What follows is a listing to be repeated in full and without alteration.
------ SOURCE RECORDS
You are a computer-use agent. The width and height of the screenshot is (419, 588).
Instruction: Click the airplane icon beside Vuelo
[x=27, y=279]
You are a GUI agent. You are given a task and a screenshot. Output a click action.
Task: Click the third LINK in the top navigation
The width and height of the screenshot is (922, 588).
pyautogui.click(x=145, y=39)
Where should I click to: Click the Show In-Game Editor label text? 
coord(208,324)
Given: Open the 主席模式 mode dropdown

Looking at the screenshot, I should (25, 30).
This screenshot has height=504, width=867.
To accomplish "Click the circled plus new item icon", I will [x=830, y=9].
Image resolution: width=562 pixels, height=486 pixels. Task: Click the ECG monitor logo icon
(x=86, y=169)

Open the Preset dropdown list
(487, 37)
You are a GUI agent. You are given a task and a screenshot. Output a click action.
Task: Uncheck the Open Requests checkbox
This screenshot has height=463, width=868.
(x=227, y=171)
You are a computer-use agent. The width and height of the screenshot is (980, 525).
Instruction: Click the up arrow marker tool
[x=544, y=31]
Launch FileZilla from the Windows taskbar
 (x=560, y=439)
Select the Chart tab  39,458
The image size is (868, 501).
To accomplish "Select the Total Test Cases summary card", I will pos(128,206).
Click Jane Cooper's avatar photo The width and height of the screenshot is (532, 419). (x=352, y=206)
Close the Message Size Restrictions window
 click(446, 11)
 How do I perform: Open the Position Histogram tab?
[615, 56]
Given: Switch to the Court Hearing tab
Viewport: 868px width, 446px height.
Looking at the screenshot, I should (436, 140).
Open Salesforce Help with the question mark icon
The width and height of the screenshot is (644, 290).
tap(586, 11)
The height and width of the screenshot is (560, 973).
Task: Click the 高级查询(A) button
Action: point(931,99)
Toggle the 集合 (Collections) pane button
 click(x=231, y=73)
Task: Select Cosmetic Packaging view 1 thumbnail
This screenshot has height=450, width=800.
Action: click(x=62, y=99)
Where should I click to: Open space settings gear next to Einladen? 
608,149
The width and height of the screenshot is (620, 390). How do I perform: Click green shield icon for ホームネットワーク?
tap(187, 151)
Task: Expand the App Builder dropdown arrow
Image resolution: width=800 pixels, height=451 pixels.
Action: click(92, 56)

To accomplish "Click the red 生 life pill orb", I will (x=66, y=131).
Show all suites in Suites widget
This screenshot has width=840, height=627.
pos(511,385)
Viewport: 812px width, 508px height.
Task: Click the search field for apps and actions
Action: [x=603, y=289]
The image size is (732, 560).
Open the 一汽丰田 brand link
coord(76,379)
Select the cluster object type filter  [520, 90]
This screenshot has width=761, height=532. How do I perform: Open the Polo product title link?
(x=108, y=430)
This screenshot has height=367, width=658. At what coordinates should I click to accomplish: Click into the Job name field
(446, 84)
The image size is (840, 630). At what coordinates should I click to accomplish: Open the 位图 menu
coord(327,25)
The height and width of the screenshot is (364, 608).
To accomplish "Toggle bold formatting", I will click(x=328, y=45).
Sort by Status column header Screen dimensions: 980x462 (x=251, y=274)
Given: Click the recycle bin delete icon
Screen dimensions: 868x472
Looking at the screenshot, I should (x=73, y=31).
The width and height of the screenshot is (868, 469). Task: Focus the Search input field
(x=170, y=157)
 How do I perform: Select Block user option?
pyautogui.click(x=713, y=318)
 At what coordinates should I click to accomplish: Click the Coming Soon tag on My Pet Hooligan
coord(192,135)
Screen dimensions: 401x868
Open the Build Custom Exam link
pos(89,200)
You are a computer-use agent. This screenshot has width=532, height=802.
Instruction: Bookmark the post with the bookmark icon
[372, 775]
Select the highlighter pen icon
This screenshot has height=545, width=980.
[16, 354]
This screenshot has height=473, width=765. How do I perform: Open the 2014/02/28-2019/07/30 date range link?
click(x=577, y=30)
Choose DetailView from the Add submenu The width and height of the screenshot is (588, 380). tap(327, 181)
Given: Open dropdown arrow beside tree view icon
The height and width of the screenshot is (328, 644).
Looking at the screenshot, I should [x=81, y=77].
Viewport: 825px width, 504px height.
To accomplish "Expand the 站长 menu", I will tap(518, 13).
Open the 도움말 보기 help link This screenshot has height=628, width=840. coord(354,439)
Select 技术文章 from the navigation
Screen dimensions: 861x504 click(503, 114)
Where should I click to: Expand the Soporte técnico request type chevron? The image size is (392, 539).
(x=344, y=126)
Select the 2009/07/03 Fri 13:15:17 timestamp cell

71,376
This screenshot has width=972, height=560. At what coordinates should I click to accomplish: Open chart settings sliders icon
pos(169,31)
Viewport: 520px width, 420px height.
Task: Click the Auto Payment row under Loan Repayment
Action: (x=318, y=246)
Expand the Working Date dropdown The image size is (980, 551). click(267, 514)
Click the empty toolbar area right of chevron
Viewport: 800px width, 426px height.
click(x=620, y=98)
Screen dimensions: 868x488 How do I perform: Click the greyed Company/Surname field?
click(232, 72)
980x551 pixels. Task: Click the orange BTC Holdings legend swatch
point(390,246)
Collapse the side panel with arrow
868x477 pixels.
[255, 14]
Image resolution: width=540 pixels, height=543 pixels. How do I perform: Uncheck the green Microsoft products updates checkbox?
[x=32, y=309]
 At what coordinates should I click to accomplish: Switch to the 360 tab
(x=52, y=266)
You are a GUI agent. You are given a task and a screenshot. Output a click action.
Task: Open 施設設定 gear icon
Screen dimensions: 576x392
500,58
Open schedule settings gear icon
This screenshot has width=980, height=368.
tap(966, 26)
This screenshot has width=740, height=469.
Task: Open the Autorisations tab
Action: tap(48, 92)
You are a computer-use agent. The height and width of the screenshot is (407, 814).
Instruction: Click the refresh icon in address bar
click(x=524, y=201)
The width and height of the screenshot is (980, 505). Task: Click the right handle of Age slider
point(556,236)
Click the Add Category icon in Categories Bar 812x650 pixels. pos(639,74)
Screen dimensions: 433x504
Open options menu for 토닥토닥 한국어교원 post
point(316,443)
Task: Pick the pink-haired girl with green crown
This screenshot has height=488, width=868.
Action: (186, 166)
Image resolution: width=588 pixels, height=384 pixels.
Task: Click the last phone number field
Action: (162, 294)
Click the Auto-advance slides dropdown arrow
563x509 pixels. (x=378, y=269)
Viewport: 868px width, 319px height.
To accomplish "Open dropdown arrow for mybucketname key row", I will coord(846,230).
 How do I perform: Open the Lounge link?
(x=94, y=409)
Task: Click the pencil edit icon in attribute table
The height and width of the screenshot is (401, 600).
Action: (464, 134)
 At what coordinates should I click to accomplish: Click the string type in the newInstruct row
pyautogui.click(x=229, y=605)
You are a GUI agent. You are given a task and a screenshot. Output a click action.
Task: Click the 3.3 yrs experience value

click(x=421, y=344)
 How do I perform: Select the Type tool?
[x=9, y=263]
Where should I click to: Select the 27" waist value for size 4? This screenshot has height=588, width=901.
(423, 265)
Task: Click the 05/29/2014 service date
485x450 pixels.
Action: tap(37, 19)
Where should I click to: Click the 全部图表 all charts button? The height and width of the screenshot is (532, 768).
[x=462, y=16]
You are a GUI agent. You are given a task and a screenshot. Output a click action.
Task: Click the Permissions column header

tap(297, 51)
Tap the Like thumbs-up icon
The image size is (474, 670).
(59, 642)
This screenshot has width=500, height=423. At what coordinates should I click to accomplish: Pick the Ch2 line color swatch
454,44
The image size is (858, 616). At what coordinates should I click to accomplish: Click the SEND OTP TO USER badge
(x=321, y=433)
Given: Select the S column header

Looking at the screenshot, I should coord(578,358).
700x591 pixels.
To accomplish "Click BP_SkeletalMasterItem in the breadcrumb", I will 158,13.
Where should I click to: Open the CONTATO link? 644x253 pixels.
------------
RESPONSE -
You are a computer-use agent. The width and height of the screenshot is (419, 588).
Instruction: Click the airplane icon beside Vuelo
[x=27, y=279]
You are a GUI agent. You are given a task and a screenshot. Output a click action.
Task: Click the third LINK in the top navigation
The width and height of the screenshot is (922, 588).
pyautogui.click(x=145, y=39)
Where should I click to: Click the Show In-Game Editor label text? 
coord(208,324)
Given: Open the 主席模式 mode dropdown

Looking at the screenshot, I should (25, 30).
This screenshot has height=504, width=867.
To accomplish "Click the circled plus new item icon", I will [x=830, y=9].
Image resolution: width=562 pixels, height=486 pixels. Task: Click the ECG monitor logo icon
(x=86, y=169)

Open the Preset dropdown list
(487, 37)
You are a GUI agent. You are given a task and a screenshot. Output a click action.
Task: Uncheck the Open Requests checkbox
This screenshot has height=463, width=868.
(x=227, y=171)
You are a computer-use agent. The width and height of the screenshot is (980, 525).
Instruction: Click the up arrow marker tool
[x=544, y=31]
Launch FileZilla from the Windows taskbar
 (x=560, y=439)
Select the Chart tab  39,458
The image size is (868, 501).
To accomplish "Select the Total Test Cases summary card", I will pos(128,206).
Click Jane Cooper's avatar photo The width and height of the screenshot is (532, 419). (x=352, y=206)
Close the Message Size Restrictions window
 click(446, 11)
 How do I perform: Open the Position Histogram tab?
[615, 56]
Given: Switch to the Court Hearing tab
Viewport: 868px width, 446px height.
Looking at the screenshot, I should (436, 140).
Open Salesforce Help with the question mark icon
The width and height of the screenshot is (644, 290).
tap(586, 11)
The height and width of the screenshot is (560, 973).
Task: Click the 高级查询(A) button
Action: point(931,99)
Toggle the 集合 (Collections) pane button
 click(x=231, y=73)
Task: Select Cosmetic Packaging view 1 thumbnail
This screenshot has height=450, width=800.
Action: click(x=62, y=99)
Where should I click to: Open space settings gear next to Einladen? 
608,149
The width and height of the screenshot is (620, 390). How do I perform: Click green shield icon for ホームネットワーク?
tap(187, 151)
Task: Expand the App Builder dropdown arrow
Image resolution: width=800 pixels, height=451 pixels.
Action: click(92, 56)

To accomplish "Click the red 生 life pill orb", I will (x=66, y=131).
Show all suites in Suites widget
This screenshot has width=840, height=627.
pos(511,385)
Viewport: 812px width, 508px height.
Task: Click the search field for apps and actions
Action: [x=603, y=289]
The image size is (732, 560).
Open the 一汽丰田 brand link
coord(76,379)
Select the cluster object type filter  [520, 90]
This screenshot has width=761, height=532. How do I perform: Open the Polo product title link?
(x=108, y=430)
This screenshot has height=367, width=658. At what coordinates should I click to accomplish: Click into the Job name field
(446, 84)
The image size is (840, 630). At what coordinates should I click to accomplish: Open the 位图 menu
coord(327,25)
The height and width of the screenshot is (364, 608).
To accomplish "Toggle bold formatting", I will click(x=328, y=45).
Sort by Status column header Screen dimensions: 980x462 (x=251, y=274)
Given: Click the recycle bin delete icon
Screen dimensions: 868x472
Looking at the screenshot, I should (x=73, y=31).
The width and height of the screenshot is (868, 469). Task: Focus the Search input field
(x=170, y=157)
 How do I perform: Select Block user option?
pyautogui.click(x=713, y=318)
 At what coordinates should I click to accomplish: Click the Coming Soon tag on My Pet Hooligan
coord(192,135)
Screen dimensions: 401x868
Open the Build Custom Exam link
pos(89,200)
You are a computer-use agent. This screenshot has width=532, height=802.
Instruction: Bookmark the post with the bookmark icon
[372, 775]
Select the highlighter pen icon
This screenshot has height=545, width=980.
[16, 354]
This screenshot has height=473, width=765. How do I perform: Open the 2014/02/28-2019/07/30 date range link?
click(x=577, y=30)
Choose DetailView from the Add submenu The width and height of the screenshot is (588, 380). tap(327, 181)
Given: Open dropdown arrow beside tree view icon
The height and width of the screenshot is (328, 644).
Looking at the screenshot, I should [x=81, y=77].
Viewport: 825px width, 504px height.
To accomplish "Expand the 站长 menu", I will tap(518, 13).
Open the 도움말 보기 help link This screenshot has height=628, width=840. coord(354,439)
Select 技术文章 from the navigation
Screen dimensions: 861x504 click(503, 114)
Where should I click to: Expand the Soporte técnico request type chevron? The image size is (392, 539).
(x=344, y=126)
Select the 2009/07/03 Fri 13:15:17 timestamp cell

71,376
This screenshot has width=972, height=560. At what coordinates should I click to accomplish: Open chart settings sliders icon
pos(169,31)
Viewport: 520px width, 420px height.
Task: Click the Auto Payment row under Loan Repayment
Action: (x=318, y=246)
Expand the Working Date dropdown The image size is (980, 551). click(267, 514)
Click the empty toolbar area right of chevron
Viewport: 800px width, 426px height.
click(x=620, y=98)
Screen dimensions: 868x488 How do I perform: Click the greyed Company/Surname field?
click(232, 72)
980x551 pixels. Task: Click the orange BTC Holdings legend swatch
point(390,246)
Collapse the side panel with arrow
868x477 pixels.
[255, 14]
Image resolution: width=540 pixels, height=543 pixels. How do I perform: Uncheck the green Microsoft products updates checkbox?
[x=32, y=309]
 At what coordinates should I click to accomplish: Switch to the 360 tab
(x=52, y=266)
You are a GUI agent. You are given a task and a screenshot. Output a click action.
Task: Open 施設設定 gear icon
Screen dimensions: 576x392
500,58
Open schedule settings gear icon
This screenshot has width=980, height=368.
tap(966, 26)
This screenshot has width=740, height=469.
Task: Open the Autorisations tab
Action: tap(48, 92)
You are a computer-use agent. The height and width of the screenshot is (407, 814).
Instruction: Click the refresh icon in address bar
click(x=524, y=201)
The width and height of the screenshot is (980, 505). Task: Click the right handle of Age slider
point(556,236)
Click the Add Category icon in Categories Bar 812x650 pixels. pos(639,74)
Screen dimensions: 433x504
Open options menu for 토닥토닥 한국어교원 post
point(316,443)
Task: Pick the pink-haired girl with green crown
This screenshot has height=488, width=868.
Action: (186, 166)
Image resolution: width=588 pixels, height=384 pixels.
Task: Click the last phone number field
Action: (162, 294)
Click the Auto-advance slides dropdown arrow
563x509 pixels. (x=378, y=269)
Viewport: 868px width, 319px height.
To accomplish "Open dropdown arrow for mybucketname key row", I will coord(846,230).
 How do I perform: Open the Lounge link?
(x=94, y=409)
Task: Click the pencil edit icon in attribute table
The height and width of the screenshot is (401, 600).
Action: (464, 134)
 At what coordinates should I click to accomplish: Click the string type in the newInstruct row
pyautogui.click(x=229, y=605)
You are a GUI agent. You are given a task and a screenshot. Output a click action.
Task: Click the 3.3 yrs experience value

click(x=421, y=344)
 How do I perform: Select the Type tool?
[x=9, y=263]
Where should I click to: Select the 27" waist value for size 4? This screenshot has height=588, width=901.
(423, 265)
Task: Click the 05/29/2014 service date
485x450 pixels.
Action: tap(37, 19)
Where should I click to: Click the 全部图表 all charts button? The height and width of the screenshot is (532, 768).
[x=462, y=16]
You are a GUI agent. You are given a task and a screenshot. Output a click action.
Task: Click the Permissions column header

tap(297, 51)
Tap the Like thumbs-up icon
The image size is (474, 670).
(59, 642)
This screenshot has width=500, height=423. At what coordinates should I click to accomplish: Pick the Ch2 line color swatch
454,44
The image size is (858, 616). At what coordinates should I click to accomplish: Click the SEND OTP TO USER badge
(x=321, y=433)
Given: Select the S column header

Looking at the screenshot, I should coord(578,358).
700x591 pixels.
To accomplish "Click BP_SkeletalMasterItem in the breadcrumb", I will 158,13.
Where should I click to: Open the CONTATO link? 644x253 pixels.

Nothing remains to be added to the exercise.